This past week, our affiliate at ESPN – The SweetSpot Network – posted a record number of articles pertaining to the Blue Jays (two). The first, by Rays blogger Tommy Rancel, discusses how the Jays will go as far as their rotation will take them. Because the offense is so good, the Jays will need to lean on an unproven starting staff and bullpen that has been a mess this season. The second, by the excellent Christina Kahrl, tackles (with some incredulity) how the Jays were able to make it to first place… in the first place. Like Rancel, Kahrl waxes about how the Blue Jays are an offensively-focused ballclub with a shaky pitching staff (the team is 21-22 when Mark Buehrle doesn’t start). Because of this vulnerability, John Gibbons is forced to be creative to address limitations and get the most of his team.
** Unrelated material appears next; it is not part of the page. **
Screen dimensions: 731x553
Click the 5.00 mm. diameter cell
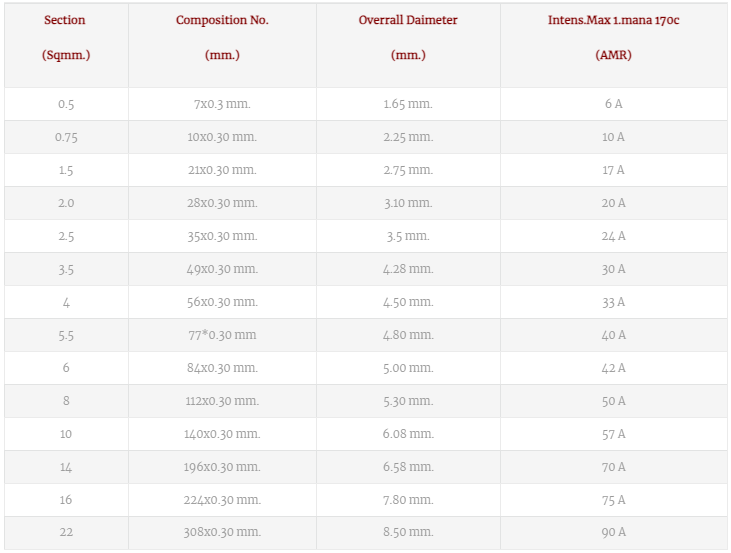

If you have been reading Mop-Up Duty this season, you know that the Blue Jays’ record should not come as a surprise. For the first time, the starting nine is healthy (more-or-less) and they are performing to their potential – both defensively and offensively. Gibbons creativity and resourcefulness? We addressed this when #firegibbons was trending on Twitter.
But it is interesting to note that the Jays are a .500 club when Mark Buehrle doesn’t toe the rubber. There’s nothing to suggest he wasn’t healthy last season; he pitched more than 200 innings. Yet he’s performing so much better in 2014 than he did in 2013. Rancel writes that Buehrle has been “using masterful command and throwing a cocktail of pitches like a true mixologist en route to the second-lowest ERA among AL starters (2.16).” Using FitzFX, here is pitch-type data on a random start for Buehrle in May:
Data courtesy of FitzFX
As you can see, Buehrle is still throwing that same cocktail of pitches like a true mixologist. The difference now? He’s throwing the pitches to Dioner Navarro instead of JP Arencibia. Mark Buerhle has a long-standing reputation for never shaking off his catcher’s calls. And this season Dioner Navarro has changed up the recipe of the Buehrle cocktail. According to Fangraphs, Navarro (and to an extent Thole and Kratz) has removed a substantial amount of the four-seam and cut fastball from the recipe. In their place, Navarro has added some spicy two-seamers and a generous helping of Buehrle curveballs. This shouldn’t come as a surprise – Buehrle’s straight, four-seam fastball tops out at 82-83mph (about the same as RA Dickey). But the frequency of Buehrle’s curveball use might. He’s throwing it 15% of the time, which is more than twice as often as all of last season and nearly 50% more than any other time in his career. While Buehrle’s best pitch is undoubtedly his changeup, it seems Navarro has uncovered a hidden gem to put in the back of hitters minds when they fall behind in the count. Whether Navarro or the increased curveball usage is the key to Buehrle’s success, the mix is certainly working.